5

I am trying to apply a softmax function to a numpy array. But I am not getting the desired results. This is the code I have tried:

 import numpy as np
 x = np.array([[1001,1002],[3,4]])
 softmax = np.exp(x - np.max(x))/(np.sum(np.exp(x - np.max(x)))
 print softmax

I think the x - np.max(x) code is not subtracting the max of each row. The max needs to be subtracted from x to prevent very large numbers.

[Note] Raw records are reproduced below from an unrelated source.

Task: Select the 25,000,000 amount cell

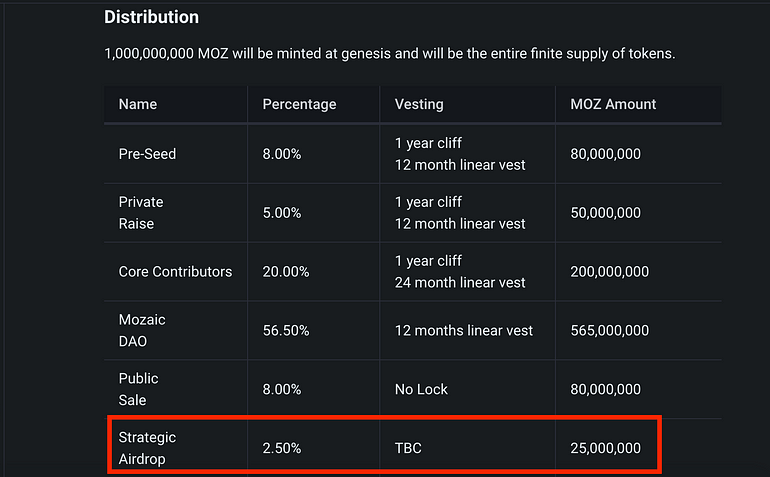Action: (x=605, y=447)

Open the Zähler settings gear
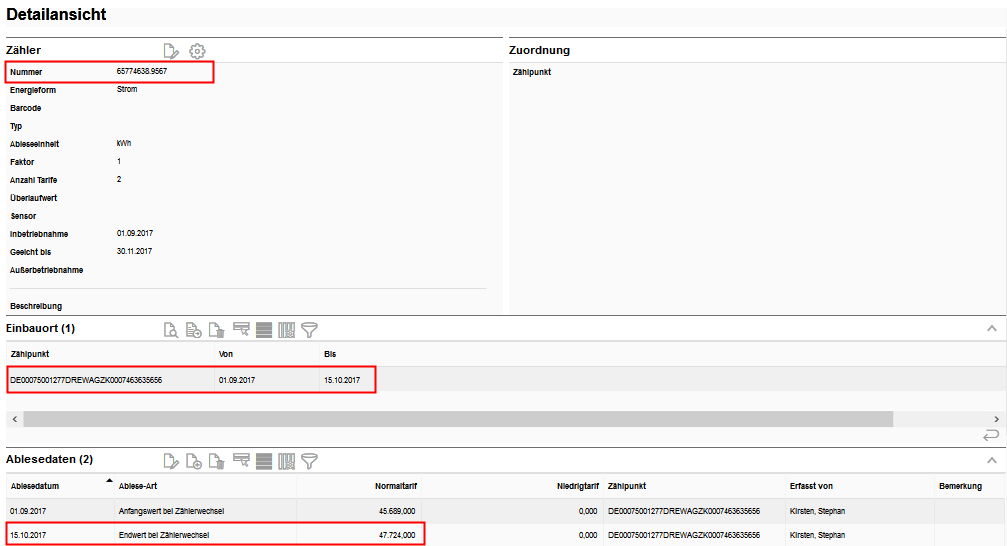pyautogui.click(x=197, y=51)
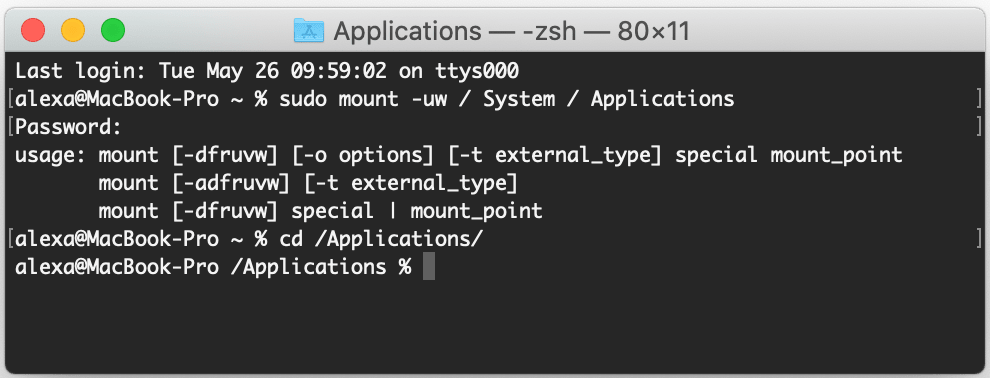Viewport: 990px width, 378px height.
Task: Click /Applications path in the final prompt
Action: (x=309, y=267)
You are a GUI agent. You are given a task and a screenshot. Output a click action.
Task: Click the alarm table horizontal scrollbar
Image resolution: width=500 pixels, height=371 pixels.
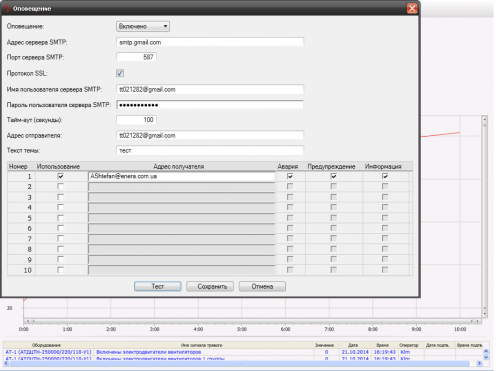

This is supposed to output

 np.array([
    [0.26894142, 0.73105858],
    [0.26894142, 0.73105858]])

But I am getting:

np.array([
    [0.26894142, 0.73105858],
    [0, 0]])
kmario23
  • 57,311
  • 13
  • 161
  • 150
Pranay Aryal
  • 5,208
  • 4
  • 30
  • 41

5 Answers5

8

A convenient way to keep the axes that are consumed by "reduce" operations such as max or sum is the keepdims keyword:

mx = np.max(x, axis=-1, keepdims=True)
mx
# array([[1002],
#        [   4]])
x - mx
# array([[-1,  0],
#        [-1,  0]])
numerator = np.exp(x - mx)
denominator = np.sum(numerator, axis=-1, keepdims=True)
denominator
# array([[ 1.36787944],
#        [ 1.36787944]])
numerator/denominator
# array([[ 0.26894142,  0.73105858],
         [ 0.26894142,  0.73105858]])
Paul Panzer
  • 51,835
  • 3
  • 54
  • 99
4

My 5-liner (which uses scipy logsumexp for the tricky bits):

def softmax(a, axis=None):
    """
    Computes exp(a)/sumexp(a); relies on scipy logsumexp implementation.
    :param a: ndarray/tensor
    :param axis: axis to sum over; default (None) sums over everything
    """
    from scipy.special import logsumexp
    lse = logsumexp(a, axis=axis)  # this reduces along axis
    if axis is not None:
        lse = np.expand_dims(lse, axis)  # restore that axis for subtraction
    return np.exp(a - lse)

You may have to use from scipy.misc import logsumexp if you have an older scipy version.

Yibo Yang
  • 2,353
  • 4
  • 27
  • 40
2

EDIT. As of version 1.2.0, scipy includes softmax as a special function:

https://scipy.github.io/devdocs/generated/scipy.special.softmax.html

I wrote a very general softmax function operating over an arbitrary axis, including the tricky max subtraction bit. The function is below, and I wrote a blog post about it here.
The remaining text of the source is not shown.